They look great in copper imo (there’s an awesome picture of one floating around somewhere), but yellow gold might be neat on an sk68 (even though I don’t like it on other lights). I dunno if you can get their particular anodization brown though.
Trick is just to not over bake it ..pull it as soon as it starts to turn brown.Mine was lovely dark brown ...
Next time I make a pizzia I may bake another .. I leave the bezel and tail black because It looks good and it's too much of a pain to tear it all the way down ..My newer ultra fire ones do have the tail screwed in instead of just pressed in ..but I still like them black anyway .
Huh, I figured it was different anodizing that made brown when heated. My light from from black to dark red to orange and proceeded to slowly lighten up to a copperish color. I never saw brown and I checked about every minute.
Tricky to bake to brown colour, because the remaining heat after removal from oven/stove will still shift the tint towards lighter colour. The region for brown is very small, from dark brown to light brown goes pretty quick, afterwards it’s orange all the way.
I did it once with a $2 police light, it came up beautiful dark brown - similar like oak. I just held it over a gas stove, once turned to that particular colour I quickly doused it in running tap water. Really liked it.

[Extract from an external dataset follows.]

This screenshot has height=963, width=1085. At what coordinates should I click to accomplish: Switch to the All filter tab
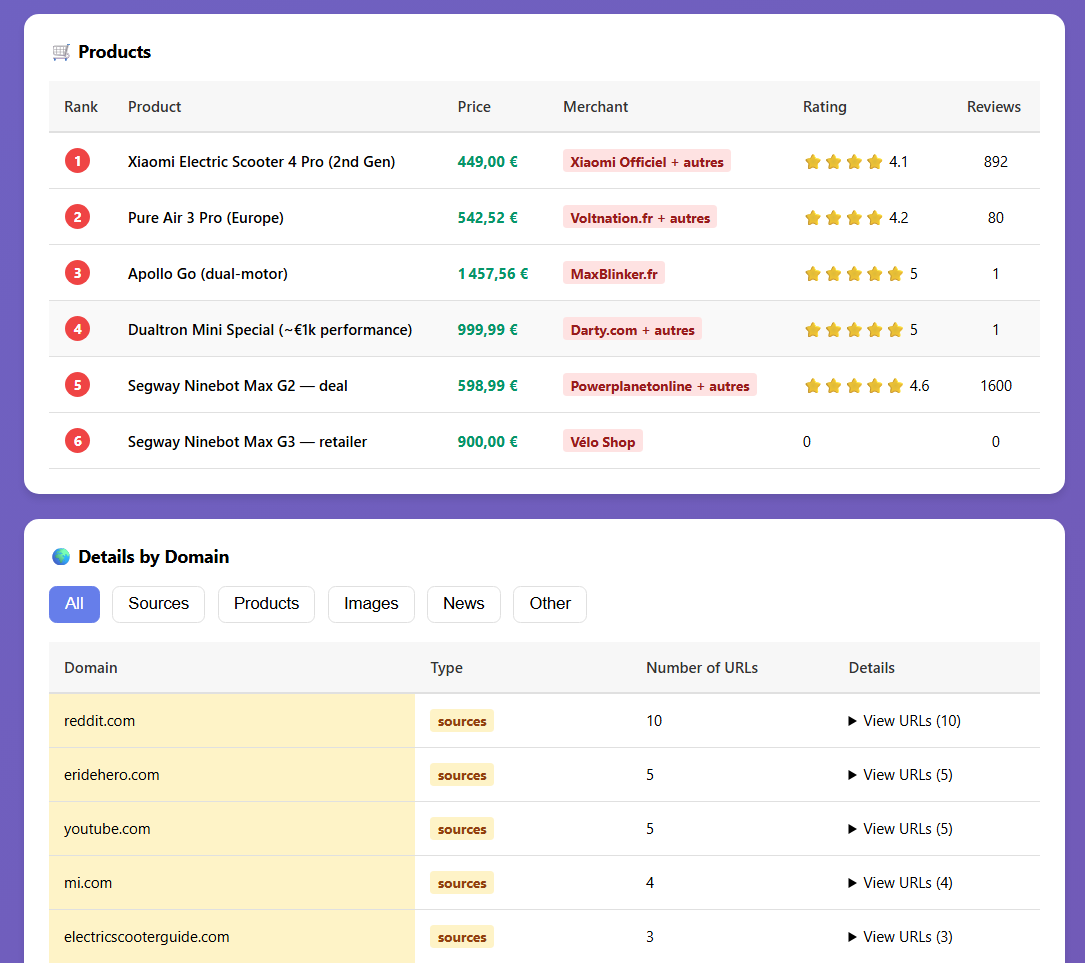coord(74,604)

Nice that there is something to do about so many lights being black. Wonder how the color affects the radiation cooling. There may be a correlation between absorbing visible light and emitting infra-red.

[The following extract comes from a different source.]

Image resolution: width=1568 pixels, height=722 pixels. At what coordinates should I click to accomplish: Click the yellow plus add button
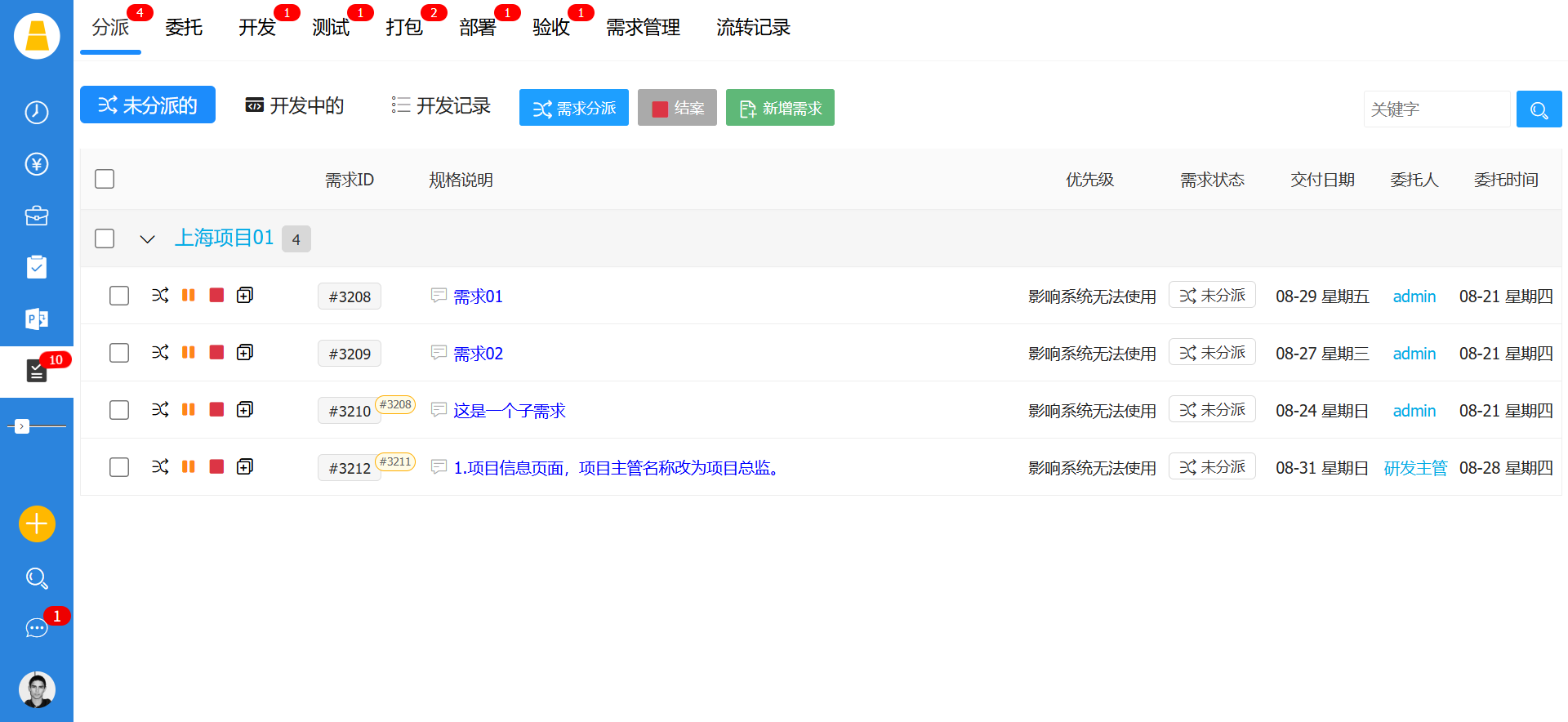click(x=37, y=524)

I ordered another SK58. They fit in pockets more neatly but clearly have less cooling. I think it is an Osram and it may be a three mode. I wonder if the pills are interchangeable? I can’t find XR-E “Q5” 58s any more. The 3 mode XR-E 58 that I already have was too stiff on the zoom, so I sanded the spring and straightened the kinks at the ends. It was then too loose until I put heat sink compound on it. The groove is too small for an o-ring.

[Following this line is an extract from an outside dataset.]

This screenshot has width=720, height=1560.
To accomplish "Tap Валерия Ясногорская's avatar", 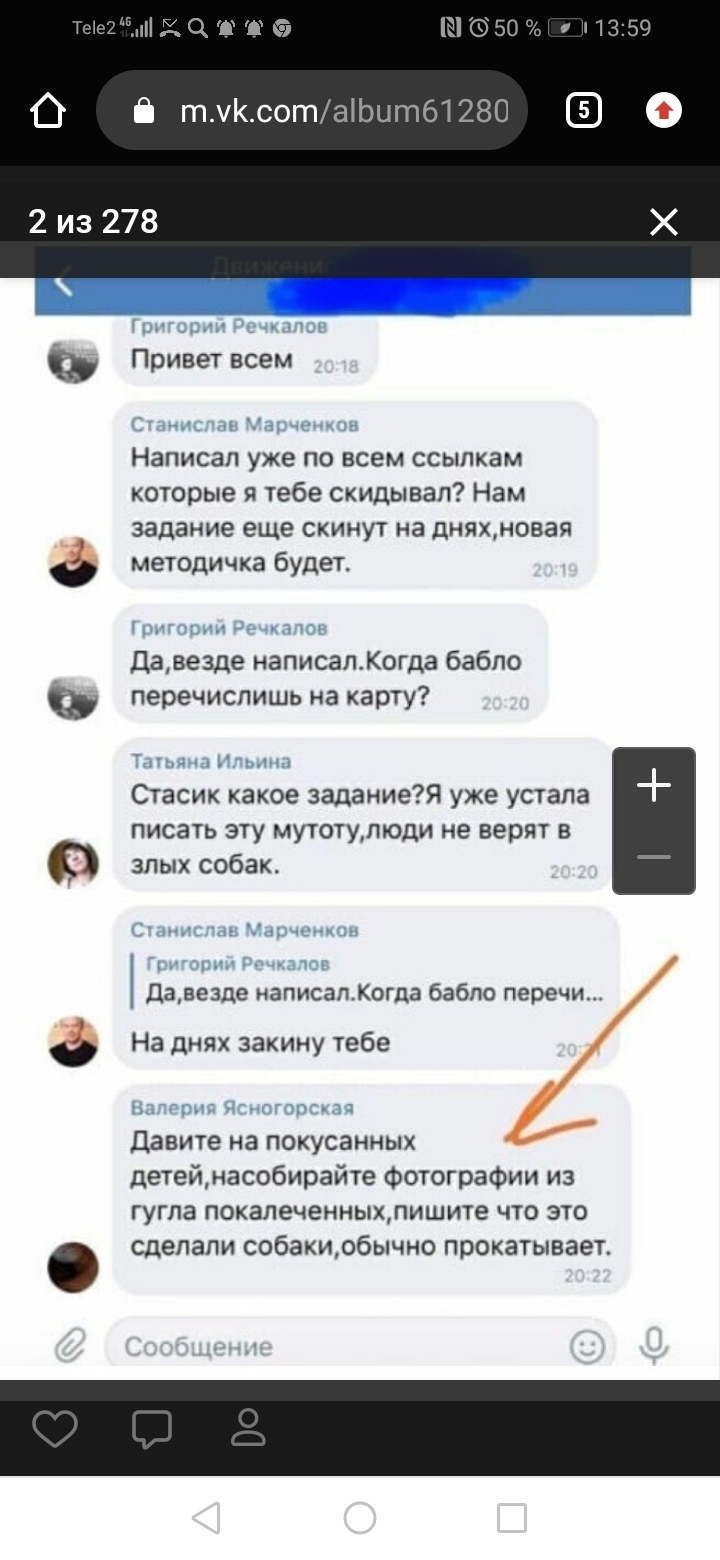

I got IMRs but they doesn’t seem to make much difference.
Anyway the others don’t have as much cooling area as the 68, so they would not take increased power as well. I don’t have the already upgraded XM-L yet. As far as modding them myself, I think I should try with something larger, even though I have made small model airplanes and jewelry.
So many lights I see, mostly in pictures, have square or rectangular fins. Perhaps they do that to avoid a military look? Square fins are harder to machine and don’t cool as well as trapezoidal fins, as on a 68. The wider metal at the base conducts the heat out better and the wider gap near the outside lets more air circulate. To figure the optimal width for a given height, I would need to look things up and calculate, but it is clear that tapered is better than square, just from thinking about it.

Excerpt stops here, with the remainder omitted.